(TASK INPUTS Opens)
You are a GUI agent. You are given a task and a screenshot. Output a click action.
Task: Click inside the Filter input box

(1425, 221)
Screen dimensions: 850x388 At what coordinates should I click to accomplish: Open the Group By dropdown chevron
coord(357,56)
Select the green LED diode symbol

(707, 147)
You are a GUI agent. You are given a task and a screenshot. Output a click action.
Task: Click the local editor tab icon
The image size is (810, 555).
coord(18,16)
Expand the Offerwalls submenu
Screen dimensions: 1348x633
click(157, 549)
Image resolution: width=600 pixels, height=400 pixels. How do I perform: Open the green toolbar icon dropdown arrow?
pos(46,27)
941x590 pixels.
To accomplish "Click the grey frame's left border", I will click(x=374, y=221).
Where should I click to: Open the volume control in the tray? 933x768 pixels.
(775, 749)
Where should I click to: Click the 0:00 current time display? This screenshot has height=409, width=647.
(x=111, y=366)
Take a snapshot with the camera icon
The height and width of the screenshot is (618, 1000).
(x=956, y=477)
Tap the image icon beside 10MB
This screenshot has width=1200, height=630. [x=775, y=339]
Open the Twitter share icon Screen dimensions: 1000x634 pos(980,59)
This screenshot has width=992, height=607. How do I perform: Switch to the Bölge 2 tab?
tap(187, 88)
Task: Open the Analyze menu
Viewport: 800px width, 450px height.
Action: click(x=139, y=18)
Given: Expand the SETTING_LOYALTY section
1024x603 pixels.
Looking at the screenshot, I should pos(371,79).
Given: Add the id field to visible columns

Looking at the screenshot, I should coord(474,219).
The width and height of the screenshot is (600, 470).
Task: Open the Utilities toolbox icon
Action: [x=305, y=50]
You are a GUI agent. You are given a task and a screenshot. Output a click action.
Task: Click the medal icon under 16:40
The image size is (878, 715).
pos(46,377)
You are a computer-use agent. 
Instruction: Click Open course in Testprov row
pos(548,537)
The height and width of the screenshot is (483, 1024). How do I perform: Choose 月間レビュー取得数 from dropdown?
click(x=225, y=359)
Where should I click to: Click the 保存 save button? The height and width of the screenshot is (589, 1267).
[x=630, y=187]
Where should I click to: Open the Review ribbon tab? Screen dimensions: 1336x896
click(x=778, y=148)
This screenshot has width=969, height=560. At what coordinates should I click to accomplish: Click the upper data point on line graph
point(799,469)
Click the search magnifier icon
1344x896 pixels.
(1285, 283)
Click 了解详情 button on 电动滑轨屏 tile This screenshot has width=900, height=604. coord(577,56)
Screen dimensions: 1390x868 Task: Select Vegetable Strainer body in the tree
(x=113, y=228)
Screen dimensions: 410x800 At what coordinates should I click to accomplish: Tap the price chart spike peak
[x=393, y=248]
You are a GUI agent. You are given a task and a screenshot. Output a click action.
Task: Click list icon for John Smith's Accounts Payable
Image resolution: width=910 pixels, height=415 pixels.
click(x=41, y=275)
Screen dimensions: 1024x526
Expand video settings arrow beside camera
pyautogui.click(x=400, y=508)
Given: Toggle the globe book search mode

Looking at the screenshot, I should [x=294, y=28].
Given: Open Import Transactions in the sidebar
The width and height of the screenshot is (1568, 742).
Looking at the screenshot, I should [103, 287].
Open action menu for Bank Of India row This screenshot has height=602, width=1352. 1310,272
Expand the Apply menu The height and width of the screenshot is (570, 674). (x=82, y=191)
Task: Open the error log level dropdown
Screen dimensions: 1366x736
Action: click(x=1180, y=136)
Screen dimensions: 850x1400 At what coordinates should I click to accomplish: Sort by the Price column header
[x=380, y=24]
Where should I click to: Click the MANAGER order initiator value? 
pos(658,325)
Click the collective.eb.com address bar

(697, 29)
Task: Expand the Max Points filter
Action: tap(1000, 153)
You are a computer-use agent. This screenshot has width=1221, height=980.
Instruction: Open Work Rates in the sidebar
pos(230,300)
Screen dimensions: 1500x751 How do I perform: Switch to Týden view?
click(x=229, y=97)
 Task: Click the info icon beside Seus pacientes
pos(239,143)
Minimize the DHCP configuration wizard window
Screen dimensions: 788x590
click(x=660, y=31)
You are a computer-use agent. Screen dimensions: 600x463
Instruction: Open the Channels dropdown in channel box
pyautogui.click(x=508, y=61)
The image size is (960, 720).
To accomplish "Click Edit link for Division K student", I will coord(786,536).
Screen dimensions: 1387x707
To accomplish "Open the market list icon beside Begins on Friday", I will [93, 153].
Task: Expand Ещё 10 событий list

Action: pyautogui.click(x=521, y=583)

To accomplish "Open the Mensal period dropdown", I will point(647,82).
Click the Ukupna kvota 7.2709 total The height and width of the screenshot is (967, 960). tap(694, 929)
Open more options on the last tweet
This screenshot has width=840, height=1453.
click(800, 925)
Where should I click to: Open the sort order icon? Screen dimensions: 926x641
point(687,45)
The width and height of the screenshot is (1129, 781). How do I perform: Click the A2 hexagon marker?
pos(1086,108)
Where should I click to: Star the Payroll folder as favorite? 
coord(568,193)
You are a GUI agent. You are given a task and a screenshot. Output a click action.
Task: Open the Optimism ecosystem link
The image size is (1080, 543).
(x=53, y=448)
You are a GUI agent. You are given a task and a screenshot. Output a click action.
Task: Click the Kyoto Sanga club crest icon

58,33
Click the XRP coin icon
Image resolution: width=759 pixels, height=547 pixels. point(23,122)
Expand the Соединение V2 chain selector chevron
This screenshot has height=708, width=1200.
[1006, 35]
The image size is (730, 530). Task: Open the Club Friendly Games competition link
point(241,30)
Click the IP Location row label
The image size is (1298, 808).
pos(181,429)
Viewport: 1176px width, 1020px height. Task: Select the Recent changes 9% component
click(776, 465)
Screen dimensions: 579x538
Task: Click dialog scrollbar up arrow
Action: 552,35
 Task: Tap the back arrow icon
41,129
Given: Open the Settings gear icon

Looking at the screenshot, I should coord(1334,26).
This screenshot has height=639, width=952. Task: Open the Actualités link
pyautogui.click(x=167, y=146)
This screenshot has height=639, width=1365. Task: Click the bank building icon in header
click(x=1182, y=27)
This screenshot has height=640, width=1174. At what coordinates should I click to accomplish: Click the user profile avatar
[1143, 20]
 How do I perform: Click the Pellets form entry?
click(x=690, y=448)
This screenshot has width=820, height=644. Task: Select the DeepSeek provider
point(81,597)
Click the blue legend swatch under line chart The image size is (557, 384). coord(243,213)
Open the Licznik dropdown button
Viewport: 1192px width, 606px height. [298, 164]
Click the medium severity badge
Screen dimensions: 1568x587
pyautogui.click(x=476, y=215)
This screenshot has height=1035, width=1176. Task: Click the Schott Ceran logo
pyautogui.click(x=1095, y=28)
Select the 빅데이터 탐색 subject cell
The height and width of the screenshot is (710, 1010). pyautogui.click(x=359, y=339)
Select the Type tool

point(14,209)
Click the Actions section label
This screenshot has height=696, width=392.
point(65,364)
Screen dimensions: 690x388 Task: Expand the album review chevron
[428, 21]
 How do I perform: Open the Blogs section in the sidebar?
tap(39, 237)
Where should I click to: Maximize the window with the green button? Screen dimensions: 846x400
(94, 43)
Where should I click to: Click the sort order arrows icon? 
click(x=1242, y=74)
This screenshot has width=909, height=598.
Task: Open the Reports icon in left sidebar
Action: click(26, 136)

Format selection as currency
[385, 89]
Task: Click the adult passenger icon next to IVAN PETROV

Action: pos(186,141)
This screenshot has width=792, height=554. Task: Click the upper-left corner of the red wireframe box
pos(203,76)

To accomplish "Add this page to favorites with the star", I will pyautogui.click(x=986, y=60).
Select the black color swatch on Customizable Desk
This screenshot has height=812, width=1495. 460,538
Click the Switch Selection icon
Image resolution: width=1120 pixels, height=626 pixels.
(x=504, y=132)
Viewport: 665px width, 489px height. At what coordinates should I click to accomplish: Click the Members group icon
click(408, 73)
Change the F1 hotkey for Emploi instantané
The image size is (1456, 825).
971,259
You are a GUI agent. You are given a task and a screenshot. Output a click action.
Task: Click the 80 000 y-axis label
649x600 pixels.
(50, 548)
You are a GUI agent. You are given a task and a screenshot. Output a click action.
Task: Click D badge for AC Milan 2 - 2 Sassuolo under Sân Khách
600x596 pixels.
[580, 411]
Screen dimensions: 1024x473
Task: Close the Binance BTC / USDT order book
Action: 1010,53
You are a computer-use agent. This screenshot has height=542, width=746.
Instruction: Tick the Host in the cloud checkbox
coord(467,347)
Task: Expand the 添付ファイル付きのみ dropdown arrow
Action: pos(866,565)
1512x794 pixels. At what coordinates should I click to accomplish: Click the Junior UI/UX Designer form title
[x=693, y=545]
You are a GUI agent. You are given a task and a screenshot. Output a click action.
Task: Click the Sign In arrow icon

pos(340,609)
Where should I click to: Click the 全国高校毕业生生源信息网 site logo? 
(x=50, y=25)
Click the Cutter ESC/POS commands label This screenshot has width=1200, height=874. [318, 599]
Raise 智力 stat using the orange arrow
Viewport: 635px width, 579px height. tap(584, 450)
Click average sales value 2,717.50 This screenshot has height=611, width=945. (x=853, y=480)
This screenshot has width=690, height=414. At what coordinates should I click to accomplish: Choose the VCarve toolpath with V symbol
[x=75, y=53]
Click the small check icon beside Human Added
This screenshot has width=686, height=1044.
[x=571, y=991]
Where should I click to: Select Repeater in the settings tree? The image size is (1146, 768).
(TASK INPUTS Closes)
* _WHAT TO PRODUCE_: Set down exactly the lines above that run from the start of the listing to the line with "Task: Click the medal icon under 16:40". Leave out every later line.

* _ANSWER SPACE_:
You are a GUI agent. You are given a task and a screenshot. Output a click action.
Task: Click inside the Filter input box

(1425, 221)
Screen dimensions: 850x388 At what coordinates should I click to accomplish: Open the Group By dropdown chevron
coord(357,56)
Select the green LED diode symbol

(707, 147)
You are a GUI agent. You are given a task and a screenshot. Output a click action.
Task: Click the local editor tab icon
The image size is (810, 555).
coord(18,16)
Expand the Offerwalls submenu
Screen dimensions: 1348x633
click(157, 549)
Image resolution: width=600 pixels, height=400 pixels. How do I perform: Open the green toolbar icon dropdown arrow?
pos(46,27)
941x590 pixels.
To accomplish "Click the grey frame's left border", I will click(x=374, y=221).
Where should I click to: Open the volume control in the tray? 933x768 pixels.
(775, 749)
Where should I click to: Click the 0:00 current time display? This screenshot has height=409, width=647.
(x=111, y=366)
Take a snapshot with the camera icon
The height and width of the screenshot is (618, 1000).
(x=956, y=477)
Tap the image icon beside 10MB
This screenshot has width=1200, height=630. [x=775, y=339]
Open the Twitter share icon Screen dimensions: 1000x634 pos(980,59)
This screenshot has width=992, height=607. How do I perform: Switch to the Bölge 2 tab?
tap(187, 88)
Task: Open the Analyze menu
Viewport: 800px width, 450px height.
Action: click(x=139, y=18)
Given: Expand the SETTING_LOYALTY section
1024x603 pixels.
Looking at the screenshot, I should pos(371,79).
Given: Add the id field to visible columns

Looking at the screenshot, I should coord(474,219).
The width and height of the screenshot is (600, 470).
Task: Open the Utilities toolbox icon
Action: [x=305, y=50]
You are a GUI agent. You are given a task and a screenshot. Output a click action.
Task: Click the medal icon under 16:40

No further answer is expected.